■ YOUR OBJECTIVE
Begin at the top of the following data. Copy each line exactly until you have copied the line containing "Task: Click See recommendation button".

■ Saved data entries
━━━━━━━━

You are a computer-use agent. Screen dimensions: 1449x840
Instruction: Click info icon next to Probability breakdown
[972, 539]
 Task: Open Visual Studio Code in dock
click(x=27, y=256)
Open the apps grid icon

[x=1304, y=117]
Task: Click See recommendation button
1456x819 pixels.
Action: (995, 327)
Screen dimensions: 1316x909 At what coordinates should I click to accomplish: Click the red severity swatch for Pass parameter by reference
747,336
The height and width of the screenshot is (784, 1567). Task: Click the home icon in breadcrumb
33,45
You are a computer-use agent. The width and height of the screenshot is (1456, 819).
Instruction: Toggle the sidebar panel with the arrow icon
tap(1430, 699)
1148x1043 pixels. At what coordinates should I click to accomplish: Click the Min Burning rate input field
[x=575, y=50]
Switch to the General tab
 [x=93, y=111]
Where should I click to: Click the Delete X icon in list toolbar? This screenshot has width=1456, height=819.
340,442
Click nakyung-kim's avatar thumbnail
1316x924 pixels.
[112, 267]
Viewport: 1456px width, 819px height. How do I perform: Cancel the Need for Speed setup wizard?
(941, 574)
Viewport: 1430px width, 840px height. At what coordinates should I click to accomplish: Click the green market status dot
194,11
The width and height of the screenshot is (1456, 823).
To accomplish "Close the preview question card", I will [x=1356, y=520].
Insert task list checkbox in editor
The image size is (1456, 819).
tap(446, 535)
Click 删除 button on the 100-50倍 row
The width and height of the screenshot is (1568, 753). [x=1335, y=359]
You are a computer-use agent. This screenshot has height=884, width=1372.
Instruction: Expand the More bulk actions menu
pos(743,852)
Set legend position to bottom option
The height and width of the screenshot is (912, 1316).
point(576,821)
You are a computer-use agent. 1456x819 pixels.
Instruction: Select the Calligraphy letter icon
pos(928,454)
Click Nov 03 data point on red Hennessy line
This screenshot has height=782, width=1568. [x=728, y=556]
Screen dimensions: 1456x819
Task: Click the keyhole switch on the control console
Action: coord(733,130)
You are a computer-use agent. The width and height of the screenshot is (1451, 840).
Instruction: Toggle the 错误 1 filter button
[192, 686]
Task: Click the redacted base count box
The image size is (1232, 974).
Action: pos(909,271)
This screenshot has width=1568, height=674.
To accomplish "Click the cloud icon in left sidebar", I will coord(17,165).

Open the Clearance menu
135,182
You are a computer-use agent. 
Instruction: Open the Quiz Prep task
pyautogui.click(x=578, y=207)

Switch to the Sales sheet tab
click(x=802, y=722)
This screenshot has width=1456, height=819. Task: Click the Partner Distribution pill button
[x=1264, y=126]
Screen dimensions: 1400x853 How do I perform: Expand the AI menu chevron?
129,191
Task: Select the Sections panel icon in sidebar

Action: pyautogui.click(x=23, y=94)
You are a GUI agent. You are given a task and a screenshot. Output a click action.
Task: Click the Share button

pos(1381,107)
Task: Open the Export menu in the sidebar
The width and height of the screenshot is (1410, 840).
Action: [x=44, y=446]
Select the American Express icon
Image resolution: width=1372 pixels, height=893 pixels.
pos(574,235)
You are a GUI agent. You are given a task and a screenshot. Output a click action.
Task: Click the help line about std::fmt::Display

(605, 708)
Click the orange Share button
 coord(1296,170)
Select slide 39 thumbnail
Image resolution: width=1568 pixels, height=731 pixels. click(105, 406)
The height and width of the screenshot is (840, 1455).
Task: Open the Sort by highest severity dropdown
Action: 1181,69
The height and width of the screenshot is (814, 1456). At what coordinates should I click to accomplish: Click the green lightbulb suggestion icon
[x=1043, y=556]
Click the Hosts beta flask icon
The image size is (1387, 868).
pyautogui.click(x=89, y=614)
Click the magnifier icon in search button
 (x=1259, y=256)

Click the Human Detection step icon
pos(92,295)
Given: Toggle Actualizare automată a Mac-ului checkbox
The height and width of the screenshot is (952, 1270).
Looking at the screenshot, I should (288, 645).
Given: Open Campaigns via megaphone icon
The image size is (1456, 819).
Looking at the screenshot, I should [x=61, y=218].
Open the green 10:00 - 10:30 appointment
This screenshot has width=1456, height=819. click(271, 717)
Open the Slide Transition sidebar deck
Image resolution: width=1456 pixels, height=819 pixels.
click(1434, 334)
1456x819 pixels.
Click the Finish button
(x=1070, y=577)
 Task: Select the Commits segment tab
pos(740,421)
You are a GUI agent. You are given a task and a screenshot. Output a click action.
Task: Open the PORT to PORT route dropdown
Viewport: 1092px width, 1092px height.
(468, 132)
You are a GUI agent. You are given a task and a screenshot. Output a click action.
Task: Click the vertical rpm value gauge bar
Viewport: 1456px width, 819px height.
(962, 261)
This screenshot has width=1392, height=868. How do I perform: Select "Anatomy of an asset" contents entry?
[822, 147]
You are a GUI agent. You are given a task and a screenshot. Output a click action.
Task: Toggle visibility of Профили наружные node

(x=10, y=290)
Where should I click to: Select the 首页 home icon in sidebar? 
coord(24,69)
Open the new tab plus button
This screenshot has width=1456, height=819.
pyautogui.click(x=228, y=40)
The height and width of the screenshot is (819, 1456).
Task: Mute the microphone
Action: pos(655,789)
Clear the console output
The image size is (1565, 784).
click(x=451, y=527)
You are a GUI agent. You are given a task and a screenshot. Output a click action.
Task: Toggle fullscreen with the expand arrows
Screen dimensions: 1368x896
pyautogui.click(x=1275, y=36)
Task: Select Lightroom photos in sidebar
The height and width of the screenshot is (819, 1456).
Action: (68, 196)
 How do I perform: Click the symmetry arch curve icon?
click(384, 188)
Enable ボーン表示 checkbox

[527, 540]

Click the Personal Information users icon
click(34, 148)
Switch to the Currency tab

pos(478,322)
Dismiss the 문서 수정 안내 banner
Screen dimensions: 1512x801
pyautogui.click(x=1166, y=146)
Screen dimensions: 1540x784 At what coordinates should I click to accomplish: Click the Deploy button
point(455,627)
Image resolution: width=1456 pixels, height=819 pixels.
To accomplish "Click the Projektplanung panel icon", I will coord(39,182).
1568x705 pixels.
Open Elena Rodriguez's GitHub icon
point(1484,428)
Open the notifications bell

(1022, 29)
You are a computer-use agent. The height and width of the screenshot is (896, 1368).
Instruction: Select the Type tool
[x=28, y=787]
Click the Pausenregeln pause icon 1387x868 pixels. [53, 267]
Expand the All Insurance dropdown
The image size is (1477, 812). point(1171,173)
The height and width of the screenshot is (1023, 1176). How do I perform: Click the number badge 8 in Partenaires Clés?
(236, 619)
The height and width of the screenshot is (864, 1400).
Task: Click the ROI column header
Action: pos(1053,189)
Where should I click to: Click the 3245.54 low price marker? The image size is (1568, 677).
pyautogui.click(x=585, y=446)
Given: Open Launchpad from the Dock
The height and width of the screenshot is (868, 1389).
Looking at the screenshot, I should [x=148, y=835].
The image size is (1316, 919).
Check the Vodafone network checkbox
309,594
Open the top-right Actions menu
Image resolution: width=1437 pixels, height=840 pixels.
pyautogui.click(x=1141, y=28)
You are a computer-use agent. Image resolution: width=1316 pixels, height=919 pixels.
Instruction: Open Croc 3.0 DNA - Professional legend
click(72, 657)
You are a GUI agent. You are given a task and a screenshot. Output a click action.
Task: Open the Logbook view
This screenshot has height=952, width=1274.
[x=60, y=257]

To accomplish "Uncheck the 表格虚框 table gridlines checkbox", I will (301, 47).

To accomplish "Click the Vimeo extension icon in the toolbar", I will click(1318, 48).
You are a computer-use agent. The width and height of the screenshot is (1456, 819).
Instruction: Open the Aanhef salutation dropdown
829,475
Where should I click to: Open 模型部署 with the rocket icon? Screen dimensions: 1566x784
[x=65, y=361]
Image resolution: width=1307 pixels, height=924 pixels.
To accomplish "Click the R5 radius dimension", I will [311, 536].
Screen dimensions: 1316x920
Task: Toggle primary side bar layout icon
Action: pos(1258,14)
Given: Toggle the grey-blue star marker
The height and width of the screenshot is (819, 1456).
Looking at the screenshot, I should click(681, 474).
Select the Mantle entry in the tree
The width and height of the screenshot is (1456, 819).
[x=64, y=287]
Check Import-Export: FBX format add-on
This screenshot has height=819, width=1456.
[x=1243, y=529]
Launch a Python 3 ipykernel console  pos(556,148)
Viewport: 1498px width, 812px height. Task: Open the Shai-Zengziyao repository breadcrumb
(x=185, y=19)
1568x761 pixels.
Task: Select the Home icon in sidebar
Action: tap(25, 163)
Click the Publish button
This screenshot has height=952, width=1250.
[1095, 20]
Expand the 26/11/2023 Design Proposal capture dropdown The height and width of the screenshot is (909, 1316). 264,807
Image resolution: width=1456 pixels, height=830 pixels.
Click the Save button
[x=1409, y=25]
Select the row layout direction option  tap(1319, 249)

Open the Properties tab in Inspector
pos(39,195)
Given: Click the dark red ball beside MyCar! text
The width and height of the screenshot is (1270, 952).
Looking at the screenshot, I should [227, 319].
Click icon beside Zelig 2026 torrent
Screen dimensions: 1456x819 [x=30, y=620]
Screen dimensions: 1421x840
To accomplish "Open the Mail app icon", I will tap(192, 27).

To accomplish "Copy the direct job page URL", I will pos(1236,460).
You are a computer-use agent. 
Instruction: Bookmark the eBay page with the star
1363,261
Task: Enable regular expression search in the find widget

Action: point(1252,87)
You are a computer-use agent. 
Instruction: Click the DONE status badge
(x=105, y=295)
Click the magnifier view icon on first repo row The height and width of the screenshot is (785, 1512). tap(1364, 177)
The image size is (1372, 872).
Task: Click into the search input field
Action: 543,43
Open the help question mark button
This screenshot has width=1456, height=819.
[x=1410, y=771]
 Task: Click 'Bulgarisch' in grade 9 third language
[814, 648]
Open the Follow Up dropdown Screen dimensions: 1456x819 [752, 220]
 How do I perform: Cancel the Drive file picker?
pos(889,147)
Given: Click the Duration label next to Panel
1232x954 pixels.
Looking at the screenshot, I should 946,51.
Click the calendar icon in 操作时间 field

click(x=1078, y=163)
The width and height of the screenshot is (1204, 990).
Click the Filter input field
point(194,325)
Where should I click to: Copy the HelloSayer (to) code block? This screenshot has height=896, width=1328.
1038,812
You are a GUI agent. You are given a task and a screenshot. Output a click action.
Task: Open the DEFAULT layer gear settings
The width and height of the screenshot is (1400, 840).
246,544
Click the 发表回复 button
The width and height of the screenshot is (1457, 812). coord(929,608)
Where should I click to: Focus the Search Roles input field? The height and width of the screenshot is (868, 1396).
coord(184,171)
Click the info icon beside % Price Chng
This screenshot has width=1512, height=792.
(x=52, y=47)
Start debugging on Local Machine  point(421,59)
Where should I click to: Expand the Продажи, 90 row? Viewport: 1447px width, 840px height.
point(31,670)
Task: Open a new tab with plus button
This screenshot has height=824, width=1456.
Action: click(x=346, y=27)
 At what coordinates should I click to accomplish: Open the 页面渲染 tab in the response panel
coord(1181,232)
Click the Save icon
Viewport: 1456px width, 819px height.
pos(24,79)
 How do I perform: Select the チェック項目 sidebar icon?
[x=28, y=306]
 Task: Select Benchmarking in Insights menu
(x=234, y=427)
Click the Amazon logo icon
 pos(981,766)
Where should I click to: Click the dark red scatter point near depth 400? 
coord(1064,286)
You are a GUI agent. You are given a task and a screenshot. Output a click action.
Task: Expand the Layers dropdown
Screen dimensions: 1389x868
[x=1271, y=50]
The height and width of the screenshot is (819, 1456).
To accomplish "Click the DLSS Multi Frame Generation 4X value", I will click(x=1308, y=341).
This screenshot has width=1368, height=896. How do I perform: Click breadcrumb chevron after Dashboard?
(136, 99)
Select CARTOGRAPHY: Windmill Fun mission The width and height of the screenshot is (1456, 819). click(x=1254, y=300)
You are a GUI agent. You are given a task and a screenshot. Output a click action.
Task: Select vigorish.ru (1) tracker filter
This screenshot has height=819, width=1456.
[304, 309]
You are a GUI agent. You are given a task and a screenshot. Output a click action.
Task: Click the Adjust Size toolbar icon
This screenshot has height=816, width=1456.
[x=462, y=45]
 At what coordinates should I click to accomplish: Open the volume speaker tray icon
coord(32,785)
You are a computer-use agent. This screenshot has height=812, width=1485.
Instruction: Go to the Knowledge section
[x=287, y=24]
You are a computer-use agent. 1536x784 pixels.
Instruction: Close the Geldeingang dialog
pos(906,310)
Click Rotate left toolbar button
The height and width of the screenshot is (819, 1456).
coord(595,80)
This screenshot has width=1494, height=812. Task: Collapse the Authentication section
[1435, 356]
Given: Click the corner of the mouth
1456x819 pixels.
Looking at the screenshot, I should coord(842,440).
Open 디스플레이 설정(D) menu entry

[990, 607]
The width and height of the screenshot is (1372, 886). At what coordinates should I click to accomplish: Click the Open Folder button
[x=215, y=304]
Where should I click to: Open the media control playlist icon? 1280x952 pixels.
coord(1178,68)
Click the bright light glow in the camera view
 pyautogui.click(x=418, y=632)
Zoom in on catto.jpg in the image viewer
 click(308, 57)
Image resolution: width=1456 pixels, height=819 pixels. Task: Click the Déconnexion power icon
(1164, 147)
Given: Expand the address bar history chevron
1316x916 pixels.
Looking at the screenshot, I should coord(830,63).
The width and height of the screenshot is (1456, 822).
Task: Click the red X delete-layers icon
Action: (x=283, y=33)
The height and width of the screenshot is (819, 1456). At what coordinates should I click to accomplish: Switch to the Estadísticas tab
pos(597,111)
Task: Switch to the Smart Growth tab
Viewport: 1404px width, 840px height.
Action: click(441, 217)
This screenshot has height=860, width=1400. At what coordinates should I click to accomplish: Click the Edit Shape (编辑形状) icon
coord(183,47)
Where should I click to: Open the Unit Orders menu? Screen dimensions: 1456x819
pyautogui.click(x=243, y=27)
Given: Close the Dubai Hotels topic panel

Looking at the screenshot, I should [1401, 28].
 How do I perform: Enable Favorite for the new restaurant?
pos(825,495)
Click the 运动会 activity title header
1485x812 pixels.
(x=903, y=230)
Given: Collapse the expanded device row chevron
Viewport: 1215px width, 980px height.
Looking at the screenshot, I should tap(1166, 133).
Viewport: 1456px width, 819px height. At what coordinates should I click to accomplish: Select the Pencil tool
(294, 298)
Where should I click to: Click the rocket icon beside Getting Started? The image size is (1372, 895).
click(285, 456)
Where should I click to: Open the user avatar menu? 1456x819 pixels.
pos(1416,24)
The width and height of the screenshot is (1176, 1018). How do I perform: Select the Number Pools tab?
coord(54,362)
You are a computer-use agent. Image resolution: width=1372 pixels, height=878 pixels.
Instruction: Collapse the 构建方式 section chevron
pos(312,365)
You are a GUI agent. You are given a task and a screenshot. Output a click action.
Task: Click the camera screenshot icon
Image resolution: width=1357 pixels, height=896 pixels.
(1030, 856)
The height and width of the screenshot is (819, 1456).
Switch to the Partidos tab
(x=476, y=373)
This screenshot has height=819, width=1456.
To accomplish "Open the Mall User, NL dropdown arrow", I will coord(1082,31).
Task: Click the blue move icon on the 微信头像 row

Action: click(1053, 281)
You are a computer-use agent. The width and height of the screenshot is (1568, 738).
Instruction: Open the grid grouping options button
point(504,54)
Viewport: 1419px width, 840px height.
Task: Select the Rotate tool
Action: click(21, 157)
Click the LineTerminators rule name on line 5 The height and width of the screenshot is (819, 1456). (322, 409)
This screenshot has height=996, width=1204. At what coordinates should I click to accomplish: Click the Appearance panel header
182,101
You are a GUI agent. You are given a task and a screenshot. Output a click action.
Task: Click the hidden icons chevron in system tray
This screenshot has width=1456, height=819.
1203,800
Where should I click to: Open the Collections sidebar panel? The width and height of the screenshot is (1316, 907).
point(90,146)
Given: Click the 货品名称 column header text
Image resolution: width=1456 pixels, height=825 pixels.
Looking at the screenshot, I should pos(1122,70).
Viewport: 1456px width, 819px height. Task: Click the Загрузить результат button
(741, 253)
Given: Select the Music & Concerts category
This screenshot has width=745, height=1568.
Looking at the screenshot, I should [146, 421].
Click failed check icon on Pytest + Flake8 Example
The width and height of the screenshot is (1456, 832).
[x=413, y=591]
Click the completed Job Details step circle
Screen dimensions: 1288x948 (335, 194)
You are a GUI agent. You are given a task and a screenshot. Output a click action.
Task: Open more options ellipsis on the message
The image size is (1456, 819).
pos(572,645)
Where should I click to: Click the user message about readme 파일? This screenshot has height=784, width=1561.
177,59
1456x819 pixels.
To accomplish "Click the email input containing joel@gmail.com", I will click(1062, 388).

━━━━━━━━

■ SOLUTION FOR THIS EXERCISE
You are a computer-use agent. Screen dimensions: 1449x840
Instruction: Click info icon next to Probability breakdown
[972, 539]
 Task: Open Visual Studio Code in dock
click(x=27, y=256)
Open the apps grid icon

[x=1304, y=117]
Task: Click See recommendation button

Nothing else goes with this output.